The four stages of re-election by Dr Eoin Clarke

1.      Listen
The first step back for any party who wishes to seek re-election is to listen to the voters that did not vote for them, or perhaps once did but felt they no longer could. Labour lost 5 million voters and it is impractical to go and talk to every single one of them but if you look at the demographic polling data you are presented with, that should enable you to locate the largest reasons for defeat. Listening to your errors can make you becomes defensive or indeed prompt you to defend your record but if you do either you are not really listening. The listening exercise involves you keeping strum and listening to endless criticism. If you are keen to improve and learn from your mistakes then this does not have to be a negative experience.

2.       Locate principles that went missing
Having arrived at bullet point list of social groups who deserted you, you can with some deliberation ascertain which policies, or lack of, may have adversely affect them. Retracing when precisely these social groups left in the largest numbers and linking it to policies at the time then with deduction you can ascertain the policies that peeved them. You must then ask yourself what principles helped shape those policies. Why did we in Labour chose this path, and not that path. Locating the principles behind the policies that annoyed voters, or locating the absence of principle behind policies you refused to implement you will then be able to jot down a set of principles that went missing.

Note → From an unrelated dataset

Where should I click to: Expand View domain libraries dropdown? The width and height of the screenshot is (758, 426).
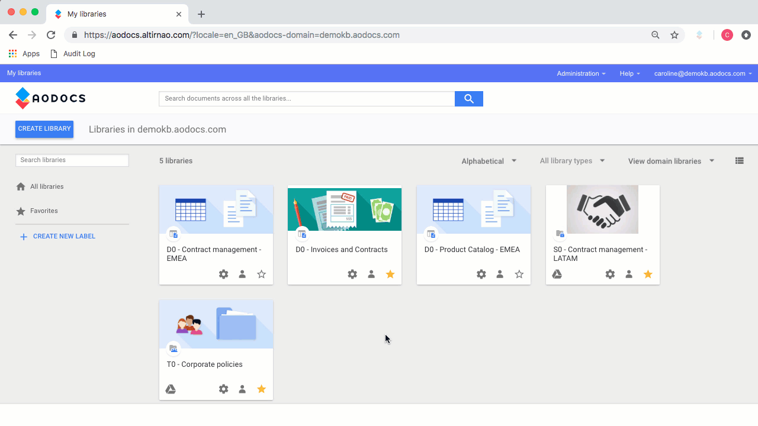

3.       Reapply lost principles ditch wrong ones
It is up to you after this point. You are now no longer working off polling data or head scratching. Instead you have a list of policies that did not work and a list of principles that were either wrongly applied or not applied at all. If you are hungry for re-election you might wish to consider whether or not you wish to begin to formulate policies from principles you once abandoned. You may wish to consider whether you wish to abandon principles or positions that are no longer relevant. This is a process of renewal. What was before cannot be what is now, or what will be going forward. It is by this logic that New Labour are dead. It is nothing personal, for example those set of principles and policies were once considered good enough to form government. But they lost 5 million voters and in 2011 are no longer good enough.

4.       Generate Policy based upon principle
Now that you have opted to proceed with a set of principles based on what you have learned from your errors, you have a decision. What policies match these principles? This requires hard work imagination and creative thinking. In each and every policy the principle should be crystal clear. IF indeed your intention is to win back voters, it should be easily traceable back through all four stages of logicial thought which principle it is you are operating under, what mistakes you made in the past, and how you think these new principles will fix them This process of human thought theoretically should help you remain authentic, stay in touch with your core values, and generate policy based upon listening.

Almost every Labour representative or supporter I have ever met refuses to adequately complete stage one. Failing to do so, their principles are formed on uncertain ground, and they risk repeating mistakes of old. Progress, Purple Labour and Blairites are insulting voters if they think that a new charismatic leader and a rehashing of the old formula are all that is required to win the next election. That makes me sad and a little angry.